### Assignment
The job is to find each line of the records below that includes the word "tile" and copy it.

### Listed entries
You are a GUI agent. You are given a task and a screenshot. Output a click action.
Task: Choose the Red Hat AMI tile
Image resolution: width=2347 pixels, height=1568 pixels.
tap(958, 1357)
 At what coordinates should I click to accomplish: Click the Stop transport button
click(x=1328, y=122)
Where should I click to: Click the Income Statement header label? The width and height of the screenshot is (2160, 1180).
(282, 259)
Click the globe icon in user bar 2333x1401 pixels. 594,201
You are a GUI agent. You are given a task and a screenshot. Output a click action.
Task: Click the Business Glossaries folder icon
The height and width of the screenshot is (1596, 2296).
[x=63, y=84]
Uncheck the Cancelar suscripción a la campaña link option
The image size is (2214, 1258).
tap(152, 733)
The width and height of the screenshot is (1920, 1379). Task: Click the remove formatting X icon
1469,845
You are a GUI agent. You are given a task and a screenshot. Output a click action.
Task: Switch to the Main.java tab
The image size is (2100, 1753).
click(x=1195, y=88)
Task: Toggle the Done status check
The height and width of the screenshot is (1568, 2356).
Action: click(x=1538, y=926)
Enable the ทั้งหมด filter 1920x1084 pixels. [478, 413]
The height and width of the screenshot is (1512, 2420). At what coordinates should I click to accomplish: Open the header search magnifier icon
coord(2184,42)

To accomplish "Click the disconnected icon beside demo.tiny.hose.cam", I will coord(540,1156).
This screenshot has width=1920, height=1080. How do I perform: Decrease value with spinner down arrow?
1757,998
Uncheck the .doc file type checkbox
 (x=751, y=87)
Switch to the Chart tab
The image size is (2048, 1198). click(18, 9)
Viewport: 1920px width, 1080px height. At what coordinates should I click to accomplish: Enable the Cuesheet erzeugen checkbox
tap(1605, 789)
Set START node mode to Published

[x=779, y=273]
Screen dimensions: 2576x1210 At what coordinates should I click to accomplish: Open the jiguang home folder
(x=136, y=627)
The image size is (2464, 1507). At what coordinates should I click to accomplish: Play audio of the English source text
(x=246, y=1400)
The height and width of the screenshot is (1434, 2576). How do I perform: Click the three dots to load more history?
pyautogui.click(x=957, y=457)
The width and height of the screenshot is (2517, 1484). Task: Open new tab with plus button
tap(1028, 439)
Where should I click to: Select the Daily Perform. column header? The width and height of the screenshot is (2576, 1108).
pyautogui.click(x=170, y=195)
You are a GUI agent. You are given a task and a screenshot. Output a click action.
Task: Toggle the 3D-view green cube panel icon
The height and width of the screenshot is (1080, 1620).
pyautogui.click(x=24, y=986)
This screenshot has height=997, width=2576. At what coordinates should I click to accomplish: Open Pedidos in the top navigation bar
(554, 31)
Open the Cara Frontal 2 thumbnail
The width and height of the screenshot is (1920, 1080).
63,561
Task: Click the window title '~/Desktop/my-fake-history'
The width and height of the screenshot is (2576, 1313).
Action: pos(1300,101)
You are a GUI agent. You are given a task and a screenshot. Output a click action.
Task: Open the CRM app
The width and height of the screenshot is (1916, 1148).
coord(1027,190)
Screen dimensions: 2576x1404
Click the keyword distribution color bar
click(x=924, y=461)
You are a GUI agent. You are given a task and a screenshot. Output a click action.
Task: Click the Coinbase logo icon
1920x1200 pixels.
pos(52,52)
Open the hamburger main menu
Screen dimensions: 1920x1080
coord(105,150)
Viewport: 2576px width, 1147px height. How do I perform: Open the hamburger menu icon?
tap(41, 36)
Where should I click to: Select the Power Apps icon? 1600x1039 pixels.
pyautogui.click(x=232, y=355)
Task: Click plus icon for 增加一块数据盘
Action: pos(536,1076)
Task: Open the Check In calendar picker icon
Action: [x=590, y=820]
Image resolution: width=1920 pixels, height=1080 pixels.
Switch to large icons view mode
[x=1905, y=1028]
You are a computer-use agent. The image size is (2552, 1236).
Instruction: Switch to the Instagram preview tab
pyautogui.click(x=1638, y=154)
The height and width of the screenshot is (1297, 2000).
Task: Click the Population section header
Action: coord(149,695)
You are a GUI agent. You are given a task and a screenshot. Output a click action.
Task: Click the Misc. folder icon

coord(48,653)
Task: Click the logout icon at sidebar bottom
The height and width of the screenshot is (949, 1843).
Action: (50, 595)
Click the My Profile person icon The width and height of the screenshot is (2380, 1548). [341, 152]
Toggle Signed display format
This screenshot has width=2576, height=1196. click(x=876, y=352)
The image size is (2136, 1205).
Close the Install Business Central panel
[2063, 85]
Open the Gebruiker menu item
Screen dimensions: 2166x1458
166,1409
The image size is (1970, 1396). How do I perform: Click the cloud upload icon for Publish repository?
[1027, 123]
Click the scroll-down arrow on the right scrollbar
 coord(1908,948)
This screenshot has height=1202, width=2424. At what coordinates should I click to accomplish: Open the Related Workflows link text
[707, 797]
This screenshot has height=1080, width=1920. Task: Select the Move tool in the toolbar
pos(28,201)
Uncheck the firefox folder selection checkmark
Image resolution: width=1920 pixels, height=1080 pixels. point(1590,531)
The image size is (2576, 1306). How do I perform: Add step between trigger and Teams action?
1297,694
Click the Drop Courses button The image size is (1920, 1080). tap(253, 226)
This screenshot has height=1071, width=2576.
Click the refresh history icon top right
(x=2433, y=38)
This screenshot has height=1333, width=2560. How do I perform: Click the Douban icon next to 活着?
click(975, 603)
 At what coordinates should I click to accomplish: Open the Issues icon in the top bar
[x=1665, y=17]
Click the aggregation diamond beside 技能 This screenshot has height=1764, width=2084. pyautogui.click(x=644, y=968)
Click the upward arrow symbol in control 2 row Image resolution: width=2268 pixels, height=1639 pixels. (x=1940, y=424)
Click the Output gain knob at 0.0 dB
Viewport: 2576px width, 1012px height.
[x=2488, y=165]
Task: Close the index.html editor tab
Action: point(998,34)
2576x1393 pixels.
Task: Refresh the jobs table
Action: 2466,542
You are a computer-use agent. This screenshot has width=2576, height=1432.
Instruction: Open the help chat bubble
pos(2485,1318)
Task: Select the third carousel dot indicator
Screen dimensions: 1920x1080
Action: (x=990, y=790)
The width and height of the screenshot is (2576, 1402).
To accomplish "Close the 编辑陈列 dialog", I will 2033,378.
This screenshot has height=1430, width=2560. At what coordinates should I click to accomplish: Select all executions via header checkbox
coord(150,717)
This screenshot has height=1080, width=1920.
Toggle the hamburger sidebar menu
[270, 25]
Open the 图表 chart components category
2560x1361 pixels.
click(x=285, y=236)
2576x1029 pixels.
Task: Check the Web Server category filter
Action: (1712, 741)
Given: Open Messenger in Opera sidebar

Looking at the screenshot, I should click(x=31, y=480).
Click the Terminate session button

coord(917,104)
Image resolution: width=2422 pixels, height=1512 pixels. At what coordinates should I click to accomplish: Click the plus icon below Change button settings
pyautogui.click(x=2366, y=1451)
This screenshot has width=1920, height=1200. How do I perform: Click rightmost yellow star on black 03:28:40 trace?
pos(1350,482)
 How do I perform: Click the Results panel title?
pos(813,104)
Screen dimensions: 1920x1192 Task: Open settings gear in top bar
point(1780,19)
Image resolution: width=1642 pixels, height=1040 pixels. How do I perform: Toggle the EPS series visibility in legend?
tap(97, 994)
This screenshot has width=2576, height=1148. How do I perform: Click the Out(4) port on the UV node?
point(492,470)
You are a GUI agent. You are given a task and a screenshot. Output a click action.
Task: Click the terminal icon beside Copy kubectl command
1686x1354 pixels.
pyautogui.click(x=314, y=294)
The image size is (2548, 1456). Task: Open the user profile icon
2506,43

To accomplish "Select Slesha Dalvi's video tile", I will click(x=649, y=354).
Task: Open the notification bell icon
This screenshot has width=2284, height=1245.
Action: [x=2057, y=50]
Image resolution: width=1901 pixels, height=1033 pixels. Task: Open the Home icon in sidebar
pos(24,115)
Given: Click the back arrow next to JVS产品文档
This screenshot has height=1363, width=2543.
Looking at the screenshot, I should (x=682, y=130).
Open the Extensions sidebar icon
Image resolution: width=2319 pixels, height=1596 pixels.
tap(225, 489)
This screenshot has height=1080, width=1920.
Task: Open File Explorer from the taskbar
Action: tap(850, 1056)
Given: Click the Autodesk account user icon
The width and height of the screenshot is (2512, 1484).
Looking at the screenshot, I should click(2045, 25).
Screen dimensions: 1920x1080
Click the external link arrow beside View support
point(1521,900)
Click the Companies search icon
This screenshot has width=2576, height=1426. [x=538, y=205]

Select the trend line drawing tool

### Solution for this problem
Task: Choose the Red Hat AMI tile
To accomplish "Select Slesha Dalvi's video tile", I will click(x=649, y=354).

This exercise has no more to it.